> **EXERCISE AIM**: Print, word for word, the stretch of the plutonium pit article below from "Currently, pits are" through "the MOX facility.".

> **SELECTED PASSAGE**:
Will production of plutonium pits used in nuclear warheads shift from New Mexico to the Savannah River Site?
One nuclear watchdog group fears so, based on remarks made during a recent nuclear symposium in Los Alamos, New Mexico.
But other nuclear observers say discussion of pit production shifting to Aiken County's SRS is premature.
"This study is just commencing and it is premature to make assumptions on the use of existing or other facilities at SRS for the nation’s plutonium pit manufacturing needs," said Jim Marra, with Citizens for Nuclear Technology.
Plutonium pits also are at the core of a new debate concerning the Mixed Oxide, or MOX, fuel fabrication facility at SRS.
Akin to pits found in fruit, plutonium pits are metal spheres containing plutonium that are placed in the core of a nuclear weapon. The spheres detonate when compressed by explosives inside the warhead.
Currently, pits are built at the Los Alamos National Lab, or LANL, in New Mexico. LANL is the only U.S. facility certified for pit production, according to the National Nuclear Security Administration, or NNSA, a semi-autonomous group within the U.S. Department of Energy.
Tom Clements, with the nuclear watchdog group Savannah River Site Watch, fears SRS is being eyed as a future pit production site, specifically the MOX facility.
Clements said evidence of that conclusion can be found in testimony an NNSA official gave during a recent Los Alamos nuclear symposium.
James McConnell, associate administrator for safety, infrastructure and operation with NNSA, said during the symposium that alternatives to Los Alamos are being reviewed.
"While we are currently in the middle of doing an analysis of alternatives to look at our plutonium hole, (the) current plutonium facility has no defined end of life," McConnell said.
When asked by a moderator about what the alternatives entail, the director didn't specifically rule out MOX.
"It can be satisfied through the existing facilities ... it can be satisfied by adding new facilities at Los Alamos," McConnell said. "Or it could be satisfied by adding capabilities or leveraging existing capabilities elsewhere in the country at other sites where plutonium is already present or has been used.
"All of those options are explicitly part of our analysis of alternatives," McConnell continued, noting that it's premature to identify what direction NNSA will ultimately follow.
That echoes the sentiments of CNTA.

> **DATA**:
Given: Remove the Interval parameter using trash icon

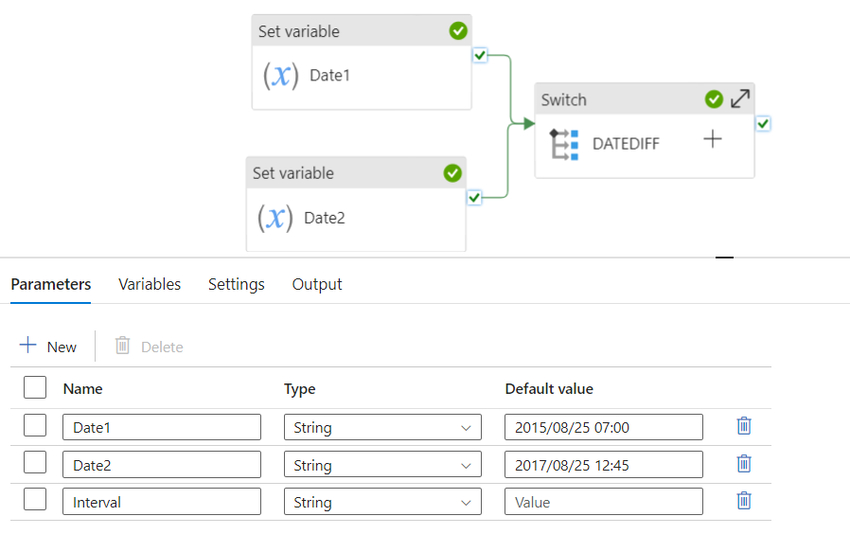Looking at the screenshot, I should point(744,500).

> **EXERCISE SOLUTION**:
Currently, pits are built at the Los Alamos National Lab, or LANL, in New Mexico. LANL is the only U.S. facility certified for pit production, according to the National Nuclear Security Administration, or NNSA, a semi-autonomous group within the U.S. Department of Energy.
Tom Clements, with the nuclear watchdog group Savannah River Site Watch, fears SRS is being eyed as a future pit production site, specifically the MOX facility.